WildSafeBC’s community co-ordinator for the Cariboo will be tagging garbage cans in Quesnel and Williams Lake in an effort to help resident manage bear attractants.
Ted Traer said people need to keep pet food and bird feeders inside, pick fruit, don’t leave fresh food in the top of composts and wait until the morning of garbage pick up to place garbage cans at the curb.
“At this time of year in preparation for winter bears are eating themselves out of house and home,” he said. “They consume 40,000 calories a day and a bird feeder alone has 11,000 calories per kilogram. That’s 25 per cent of a bear’s daily food intake.”

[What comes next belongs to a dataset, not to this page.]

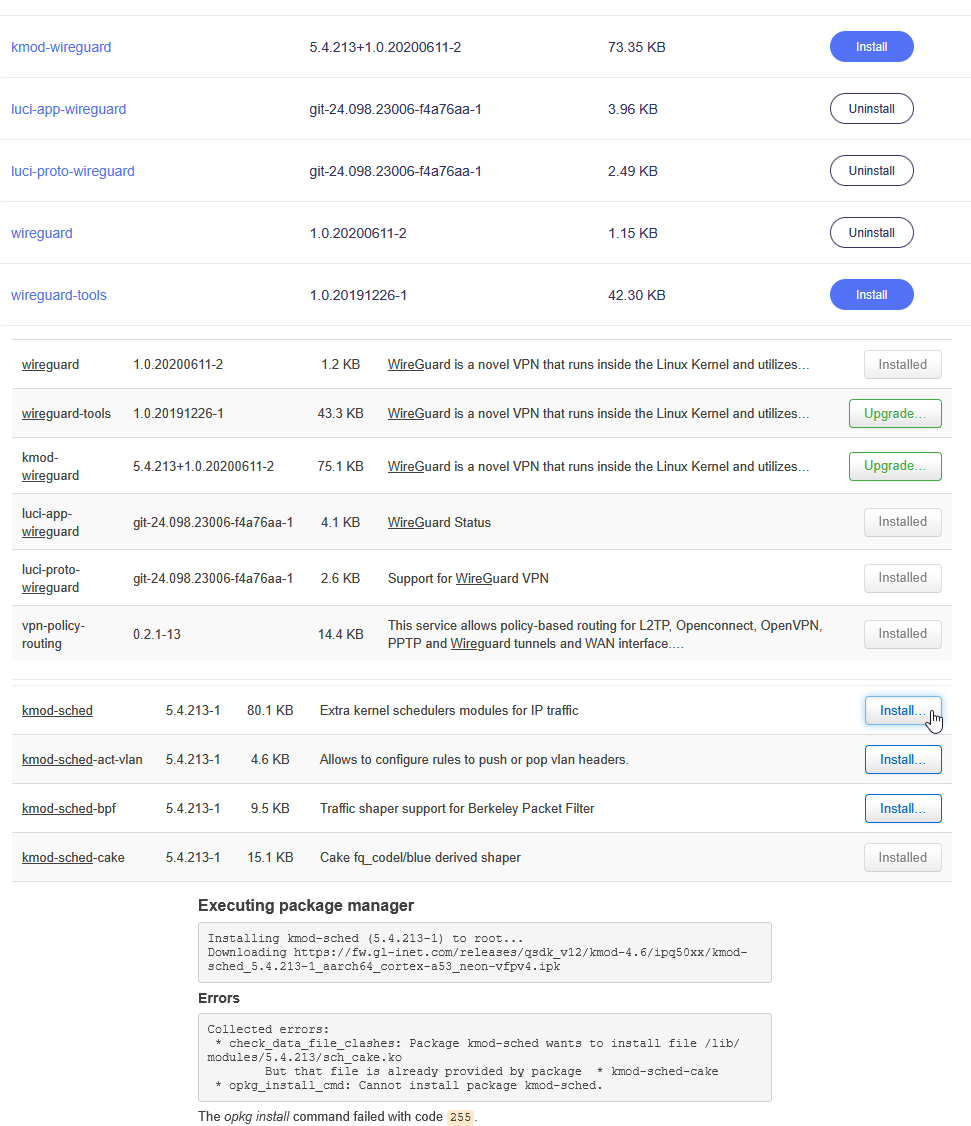
Task: Open the kmod-wireguard package link
Action: click(61, 47)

Traer has a bear skull he takes around to when he visits schools and shows students the nasal cavity, which is the size of a loonie.
A bear has an ‘amazing’ sense of smell and can smell something one kilometre away.

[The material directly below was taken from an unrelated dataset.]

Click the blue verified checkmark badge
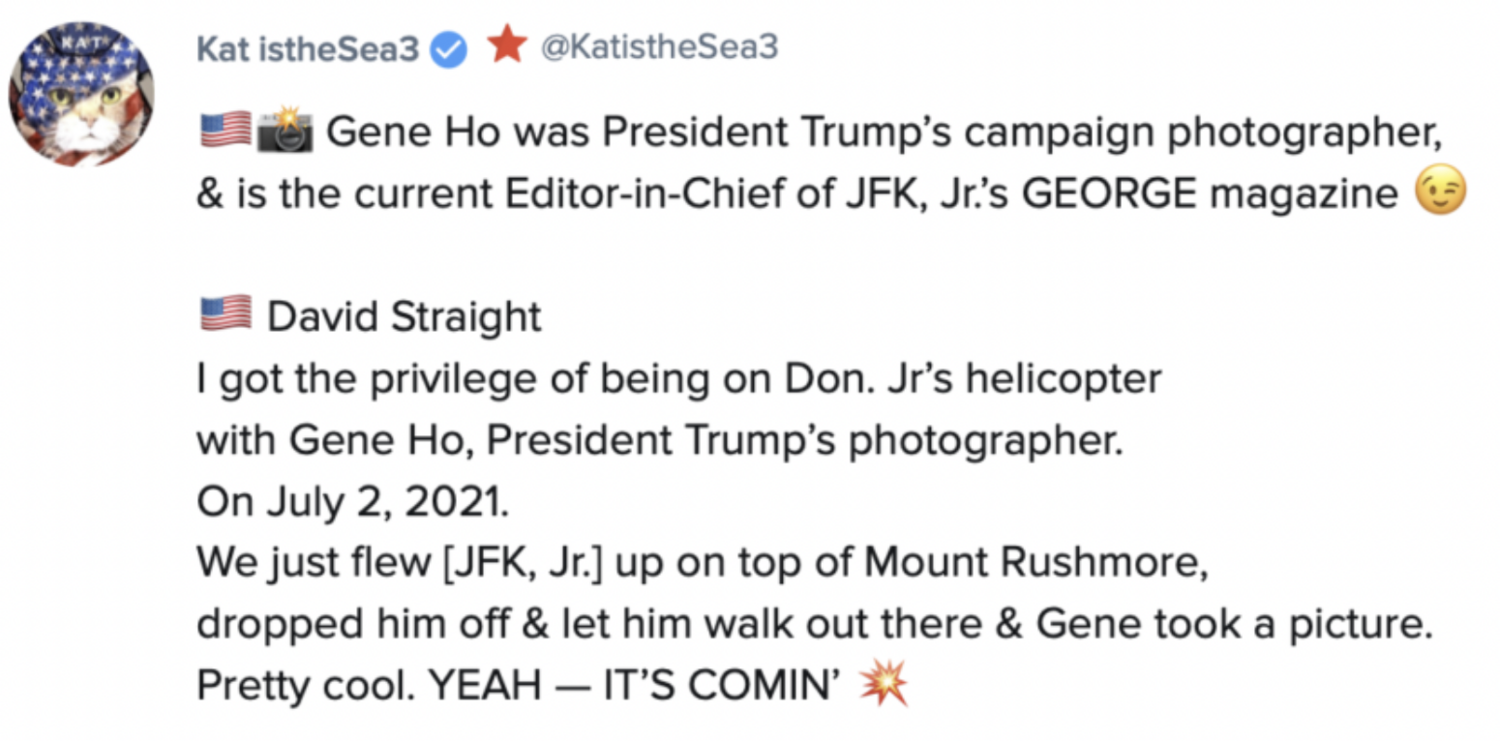[x=449, y=49]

“I saw one garbage can that was oozing and stinky and thought, that needs to be washed out,” Traer said.
He also recently visited a property owner who had a bear get into its beehives, even though there was an electric fence set up.
“The wire was way too loose and the bear got through, but we addressed the problem and the bear hasn’t been back,” he added.
Any garbage bins placed on the curb the night before pickup will be tagged with a bright yellow sticker that serves as a warning to residents that their garbage is an attractant.
By warning residents and educating the public about attractant management through initiatives such as garbage tagging, WildSafeBC hopes to prevent human-wildlife conflict in the Cariboo Regional District.
Traer said he will be making some school visits in the fall, all dependent on COVID restrictions, and has visited both the Quesnel and Williams Lake farmers markets.
“I also did a workshop on electric fencing,” he said.
Funding for WildSafeBC is provided by the Cariboo Regional District, Quesnel and Williams Lake and the District of 100 Mile House, the British Columbia Conservation Foundation, and the Province of B.C.